In diabetic ketoacidosis, the blood sugar levels are usually above 250 mg/dL. However, ketoacidosis can occur even when your blood sugar levels are below 250 mg/dL. This condition is called euglycemic ketoacidosis.
Diabetic ketoacidosis is a serious condition that can be fatal if left untreated.
Insulin can be used to treat diabetic ketoacidosis by reversing the processes that cause it. Insulin helps your body use the glucose present in your blood for fuel. This stops your body from using stored fat as an energy source, thus preventing further ketone production.
DKA is a serious but treatable condition if prompt medical assistance is provided.
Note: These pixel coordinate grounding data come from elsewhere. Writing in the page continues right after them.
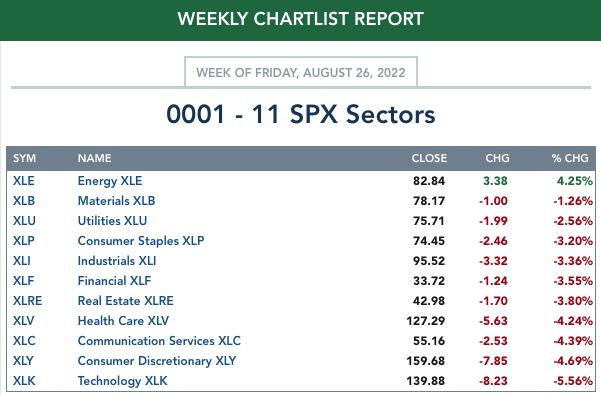Open Industrials XLI name link

117,261
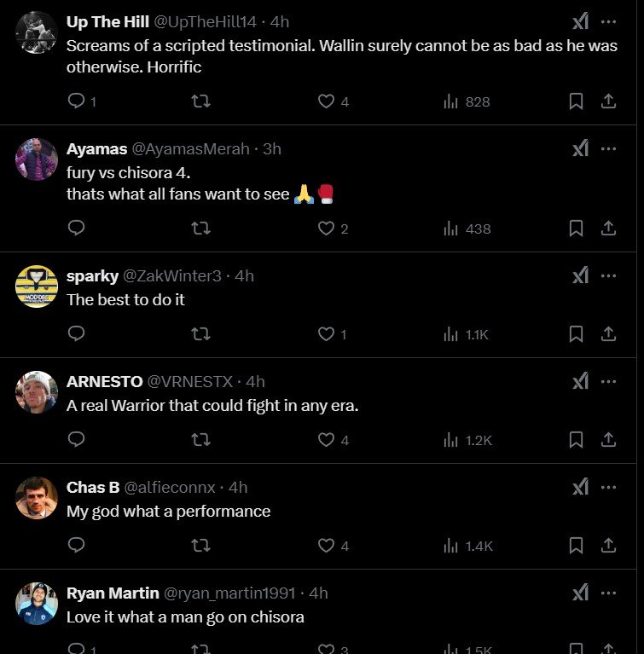
Task: Repost Chas B's "what a performance" post
Action: point(200,546)
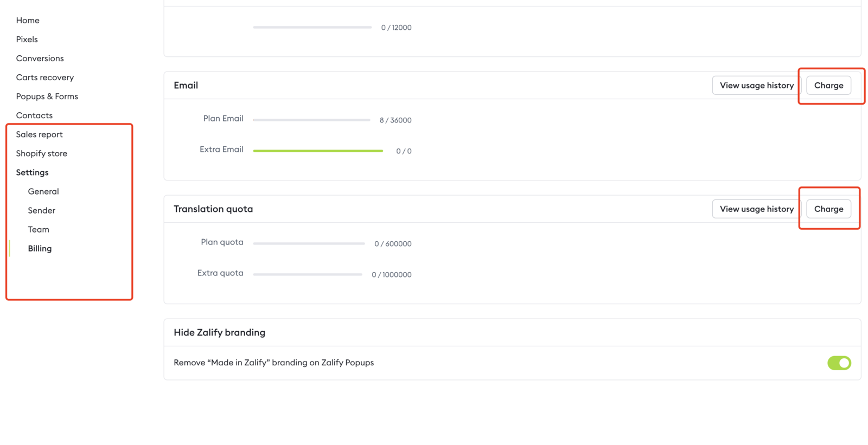Select Contacts in the sidebar
Viewport: 868px width, 445px height.
[x=35, y=115]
A majority of people recover from diabetic ketoacidosis within a day. However, it may take a little longer in some cases.
With insulin therapy and timely medical intervention, most people recover from diabetic ketoacidosis within a day. However, the longer it takes you to seek treatment, the more likely you are to develop DKA-related complications..
You can test for diabetic ketoacidosis at home by checking your blood sugar levels using a glucometer and by checking your ketone levels using a urine ketone test.